What you have to do:
How many lines in the data that follows contain the word "sidebar"? Only that number is needed.
▼
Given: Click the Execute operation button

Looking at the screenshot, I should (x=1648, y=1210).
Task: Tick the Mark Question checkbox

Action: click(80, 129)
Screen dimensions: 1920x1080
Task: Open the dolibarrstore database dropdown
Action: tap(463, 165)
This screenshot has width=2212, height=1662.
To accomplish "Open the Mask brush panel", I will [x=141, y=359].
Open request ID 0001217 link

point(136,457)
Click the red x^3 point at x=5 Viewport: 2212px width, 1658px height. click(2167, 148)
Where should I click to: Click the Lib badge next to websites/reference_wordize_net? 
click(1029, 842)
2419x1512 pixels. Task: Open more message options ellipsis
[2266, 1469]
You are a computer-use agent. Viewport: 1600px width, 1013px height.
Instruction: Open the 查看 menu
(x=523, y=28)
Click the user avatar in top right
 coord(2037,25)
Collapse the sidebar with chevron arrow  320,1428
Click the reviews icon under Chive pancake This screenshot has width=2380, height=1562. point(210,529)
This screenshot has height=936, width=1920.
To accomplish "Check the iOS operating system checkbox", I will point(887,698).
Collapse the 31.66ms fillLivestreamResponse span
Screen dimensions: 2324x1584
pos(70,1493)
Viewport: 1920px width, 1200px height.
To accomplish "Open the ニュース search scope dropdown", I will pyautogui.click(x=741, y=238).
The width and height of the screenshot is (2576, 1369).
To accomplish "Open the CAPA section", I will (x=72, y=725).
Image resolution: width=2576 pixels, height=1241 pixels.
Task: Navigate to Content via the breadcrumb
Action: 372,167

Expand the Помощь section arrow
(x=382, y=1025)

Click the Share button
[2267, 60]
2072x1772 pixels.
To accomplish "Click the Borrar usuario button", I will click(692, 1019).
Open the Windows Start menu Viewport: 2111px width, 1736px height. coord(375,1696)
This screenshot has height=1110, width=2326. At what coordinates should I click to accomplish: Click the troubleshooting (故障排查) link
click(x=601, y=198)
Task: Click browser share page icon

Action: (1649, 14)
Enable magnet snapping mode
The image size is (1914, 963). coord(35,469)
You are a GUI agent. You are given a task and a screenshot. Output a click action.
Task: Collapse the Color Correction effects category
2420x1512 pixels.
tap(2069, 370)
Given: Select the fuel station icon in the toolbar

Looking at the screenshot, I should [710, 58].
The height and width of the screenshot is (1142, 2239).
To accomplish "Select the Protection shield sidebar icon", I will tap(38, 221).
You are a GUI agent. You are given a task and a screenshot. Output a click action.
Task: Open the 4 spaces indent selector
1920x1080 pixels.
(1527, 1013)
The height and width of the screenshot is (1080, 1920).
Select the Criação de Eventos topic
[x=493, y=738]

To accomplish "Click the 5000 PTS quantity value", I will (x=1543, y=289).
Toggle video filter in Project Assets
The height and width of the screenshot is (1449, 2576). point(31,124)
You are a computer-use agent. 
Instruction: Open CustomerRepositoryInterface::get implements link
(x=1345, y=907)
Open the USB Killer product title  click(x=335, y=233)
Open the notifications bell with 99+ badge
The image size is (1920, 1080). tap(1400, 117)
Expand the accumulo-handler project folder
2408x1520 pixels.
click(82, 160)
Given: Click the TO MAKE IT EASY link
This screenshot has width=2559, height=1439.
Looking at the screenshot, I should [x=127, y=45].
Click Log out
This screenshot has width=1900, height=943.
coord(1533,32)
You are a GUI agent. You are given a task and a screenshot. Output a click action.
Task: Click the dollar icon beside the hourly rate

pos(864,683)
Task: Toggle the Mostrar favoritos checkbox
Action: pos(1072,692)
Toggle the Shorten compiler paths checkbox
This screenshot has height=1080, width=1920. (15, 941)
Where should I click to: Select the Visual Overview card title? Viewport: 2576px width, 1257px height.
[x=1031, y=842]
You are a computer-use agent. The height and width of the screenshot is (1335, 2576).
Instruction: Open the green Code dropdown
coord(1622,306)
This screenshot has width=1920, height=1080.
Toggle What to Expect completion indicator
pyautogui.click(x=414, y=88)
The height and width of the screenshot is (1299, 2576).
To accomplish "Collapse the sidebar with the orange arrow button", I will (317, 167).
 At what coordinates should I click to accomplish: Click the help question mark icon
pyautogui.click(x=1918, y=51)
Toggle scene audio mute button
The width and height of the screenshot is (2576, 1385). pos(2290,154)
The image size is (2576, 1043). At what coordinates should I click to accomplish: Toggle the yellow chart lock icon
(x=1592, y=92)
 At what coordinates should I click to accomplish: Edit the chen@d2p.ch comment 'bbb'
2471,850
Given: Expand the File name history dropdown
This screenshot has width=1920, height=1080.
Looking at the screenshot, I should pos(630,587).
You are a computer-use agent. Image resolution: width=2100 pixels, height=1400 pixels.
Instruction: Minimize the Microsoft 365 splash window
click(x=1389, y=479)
▲
Answer section:
3